Discrimination Against Women
June 24, 1970 — Special Subcommittee on Education, the House Committee on Education and Labor, Washington DC
Madam Chairman and distinguished members of the Subcommittee, I am delighted to have this opportunity to express my strong support of Section 805 of H.R. 16098, which has the purpose of amending the Civil Rights Acts of 1964 and 1957, and the Fair Labor Standards Act so as to prohibit discrimination against women in education, and other objectives.
Discrimination against women in education is one of the most insidious forms of prejudice extant in our nation. Few people realize the extent to which our society is denied full use of our human resources because of this type of discrimination.
- Most large colleges and universities in the United States routinely impose quotas by sex on the admission of students.

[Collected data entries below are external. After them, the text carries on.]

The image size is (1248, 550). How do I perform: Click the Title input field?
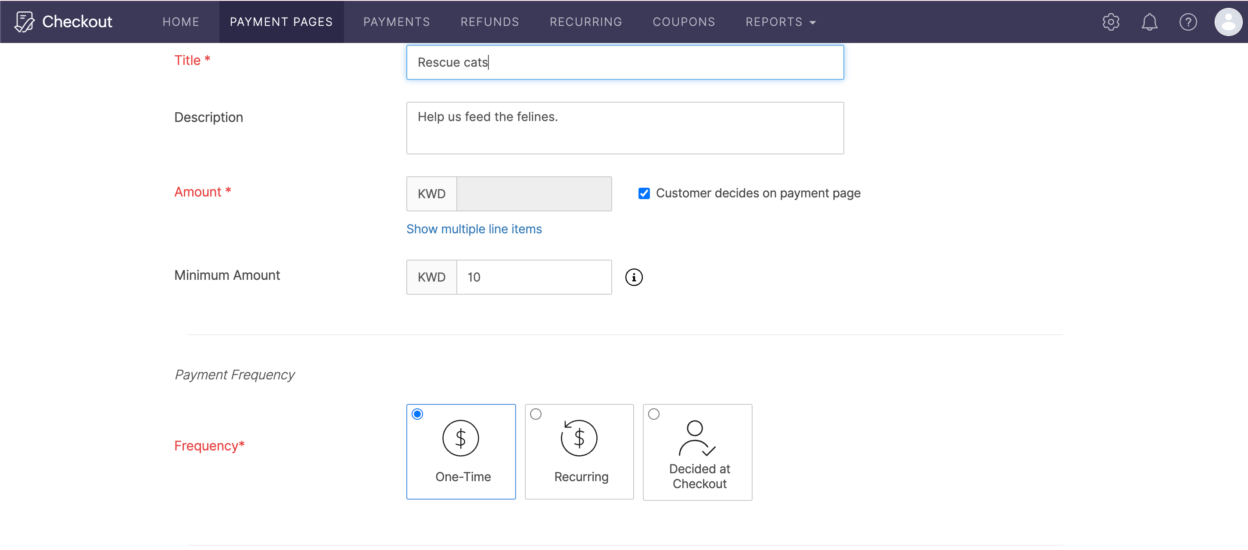(624, 61)
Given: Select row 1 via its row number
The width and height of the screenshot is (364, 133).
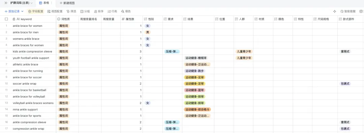Looking at the screenshot, I should 6,26.
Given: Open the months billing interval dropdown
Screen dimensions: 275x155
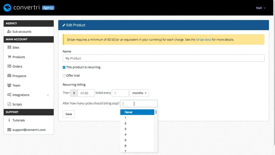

Fewer women are admitted than men, and those few women allowed to pursue higher education must have attained exceptional intellectual standing to win admission.
- Scholarships and other forms of financial assistance are also distributed on a discriminatory basis, making it more difficult for women to afford a higher education.
- Universities discriminate against women in hiring faculty, with the effect that women students are instructed mainly by males. This reinforces the system of prejudice on our campuses that systematically deprives women of equal education. And when employed, women faculty members are frequently paid less than their male counterparts even though equally competent and equally experienced.
- Women faculty members are promoted less frequently than men. Even administration reflects the same pattern: deans of women are frequently paid less than deans of men.
Our nation can no longer afford this system which demoralizes and demeans half the population and deprives them of the means to participate fully in our society as equal citizens. Lacking the contribution which women are capable of making to human betterment, our nation is the loser so long as this discrimination is allowed to continue.
The most unfortunate thing of all is that education is the very process we rely upon to make the changes and advances we need and yet we find that even education is not imparted on a fair and equitable basis.
This year the Women’s Equity Action League forwarded a formal complaint under Executive Order 11246, as amended by Executive Order 11375, requesting action against institutions of higher education which discriminate against women. The League said that the Federal government should withhold funding from institutions which failed to comply with the Executive Order requirement “that applicants are employed, and that employees are treated during employment, without regard to. . . sex.”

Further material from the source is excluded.